The final draft of the Seal Bay Nature Park and Forest Management Plan (2018) has been assembled as an update to the 1998 Seal Bay Regional Nature Park and Forest Master Plan. The updated plan aims to help guide the long-term future management of Seal Bay Regional Nature Park and Seal Bay Forest. Specifically, it identifies park values and uses, defines a park vision, provides management direction in terms of goals and actions, and identifies priorities for improvements for the next 20 years.
The final draft plan is the result of extensive public consultation and review over several years. This plan has now been referred to First Nations and applicable government agencies for final comments.
The process to update the plan began in 2015 and has involved numerous public outreach efforts including in-park surveys, online questionnaires and two public open houses. Presentation boards from the 2016 open house and the 2018 open house along with survey highlights and key maps can be found below:
- 2018 Open House presentation panels
- Public Consultation Results (appendix III of the draft plan)

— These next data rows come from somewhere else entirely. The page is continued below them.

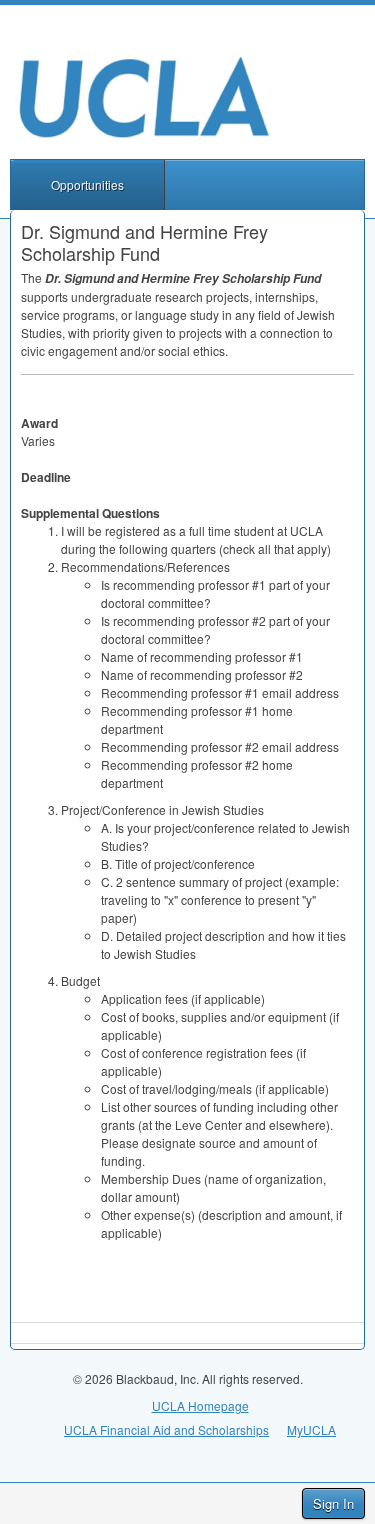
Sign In (333, 1503)
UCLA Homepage (200, 1405)
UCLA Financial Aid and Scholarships (166, 1429)
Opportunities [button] (87, 184)
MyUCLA (311, 1429)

- Draft Management Zones Map
- Draft Trail Concept Plan Map
- 2016 Open House presentation panels
Purpose of the update
- identify the key natural features and values of Seal Bay Nature Park and Forest;
- determine appropriate types and levels of use and development;
- guide conservation and management of park ecosystems;
- identify management zones and present a zoning plan;
- present a trail concept plan;
- establish a long-term vision and identify strategic management goals and actions to protect the natural values, cultural values and recreation values for the next 20 years; and
- provide implementation strategies to achieve the management goals and objectives and guide day-to-day park operations.
Seal Bay Nature Park Features
Seal Bay Park (Xwee Xwhya Luq) protects 652 hectares (1,610 acres) of diverse plant and wildlife habitat and is one of the few remaining contiguous natural areas in the lower elevations of the Comox Valley. The park is roughly one and a half times the size of Stanley Park in Vancouver.
The park protects 80 to 90 year old second growth Douglas-fir and mixed forests as well as rare hardhack wetlands, coastal bluffs and one kilometre of marine foreshore. Dense stands of salal and sword fern can be found in the understory. On the ocean side of the park, deep ravines descend down to a cobble stone beach.
The park currently offers over 40 kilometres of non-motorized recreational trails providing easy access to a diverse variety of ecosystems. The trail system is a mix of pedestrian-only trails and multi-use trails (which allow for horses and bicycles).